The Pessimist’s Take: Holding On To Will Johnson

The Pittsburgh Steelers have, by and large, been on an upward swing over the course of the past two and a half seasons after they missed the playoffs for two straight seasons, and failed to win a postseason game in four straight years.

Last season saw them gain that elusive playoff victory, though they came up short with about three minutes left in the Divisional round a week later. Their offense took off, and their defense improved, showing playmaking ability and opportunism.

But there are still a lot of unanswered questions facing the team as we crack into free agency territory. As an exercise, we like to take a stab at some of those questions, presenting arguments for the pros and cons of each side of the coin. This is the pessimist’s take on the following question.

Question: Should free agent tight end/fullback Will Johnson still be in the Steelers’ plans?

The Pittsburgh Steelers were the first team to look Will Johnson’s say after he went not only undrafted, but unsigned during the league’s 2011 lockout season. The WVU product returned to his alma mater in 2012 to attend their Pro Day and drew the team’s attention, quickly signing him.

Since that time, however, it is undeniable that his role has only become less and less significant with each passing season, with his greatest impact for the Steelers actually coming during his rookie season—outside of a couple of head-scratching goal line carries in the season opener in 2015.

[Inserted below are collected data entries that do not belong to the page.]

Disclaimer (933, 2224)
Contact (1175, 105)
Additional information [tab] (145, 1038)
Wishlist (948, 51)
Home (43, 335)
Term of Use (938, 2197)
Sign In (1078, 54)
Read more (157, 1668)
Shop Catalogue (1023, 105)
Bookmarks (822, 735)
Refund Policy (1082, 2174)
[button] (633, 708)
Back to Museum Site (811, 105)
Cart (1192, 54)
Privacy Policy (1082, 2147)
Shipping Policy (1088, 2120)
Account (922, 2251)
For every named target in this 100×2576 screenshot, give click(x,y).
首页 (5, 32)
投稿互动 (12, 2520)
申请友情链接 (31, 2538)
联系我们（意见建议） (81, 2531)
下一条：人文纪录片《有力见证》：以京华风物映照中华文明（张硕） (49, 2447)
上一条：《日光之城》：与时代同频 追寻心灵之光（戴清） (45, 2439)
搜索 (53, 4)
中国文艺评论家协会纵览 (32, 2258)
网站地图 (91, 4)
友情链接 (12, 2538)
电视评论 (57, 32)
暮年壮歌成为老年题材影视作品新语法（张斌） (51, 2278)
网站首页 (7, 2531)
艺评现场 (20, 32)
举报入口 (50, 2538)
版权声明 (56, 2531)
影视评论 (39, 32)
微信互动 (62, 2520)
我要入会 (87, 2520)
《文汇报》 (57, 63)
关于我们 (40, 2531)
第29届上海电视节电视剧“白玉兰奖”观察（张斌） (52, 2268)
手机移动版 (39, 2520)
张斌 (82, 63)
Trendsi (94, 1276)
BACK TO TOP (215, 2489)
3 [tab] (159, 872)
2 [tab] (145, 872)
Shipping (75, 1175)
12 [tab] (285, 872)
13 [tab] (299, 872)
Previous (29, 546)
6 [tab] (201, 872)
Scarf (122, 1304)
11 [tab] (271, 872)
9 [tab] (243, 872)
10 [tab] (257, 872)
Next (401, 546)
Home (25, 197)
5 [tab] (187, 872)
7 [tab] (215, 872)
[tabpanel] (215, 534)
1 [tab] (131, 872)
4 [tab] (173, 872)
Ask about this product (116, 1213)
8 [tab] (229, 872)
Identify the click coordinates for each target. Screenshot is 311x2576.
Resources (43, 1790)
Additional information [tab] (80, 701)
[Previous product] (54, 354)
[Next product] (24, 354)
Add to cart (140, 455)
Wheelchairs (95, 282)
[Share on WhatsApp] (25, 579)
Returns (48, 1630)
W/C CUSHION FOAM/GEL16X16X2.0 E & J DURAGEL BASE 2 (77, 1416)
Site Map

Even with the retirement of Heath Miller, one cannot say that the Steelers are hurting in his area of interest, as they have Matt Spaeth and Jesse James as blocking tight ends, with the latter a potential emerging receiving threat, and they also added pass-catching tight end Ladarius Green to the equation. In the pipeline already is practice squad tight end Xavier Grimble.

Equally significant was the emergence last season of fullback Roosevelt Nix, who basically forced the Steelers to actually use a true, traditional fullback. The 5’11”, 250-pound ball of aggression can root defenders out of a hole with a good head of steam in a way that no lead blocker has since Dan Kreider, even if he is in many ways still growing into his role.

All of this development around him somewhat left Johnson out in the cold last season, and he really did not see many snaps at all, especially in the second half of the season when James began to receive playing time.

The Steelers have expressed interest in possibly re-signing Johnson at some point, but for now, he is on the open market for anybody who is interested, and they likely would not put up any fight if another team wishes to sign him.

His biggest loss will be his special teams role, but even that role was, at least it seemed, beginning to be phased out toward the end of the year. Nix ended up playing more snaps on special teams than did Johnson. The bottom line is that it will probably come down to a numbers game, and they may not be able to afford to carry an extra tight end/fullback body on the roster this year.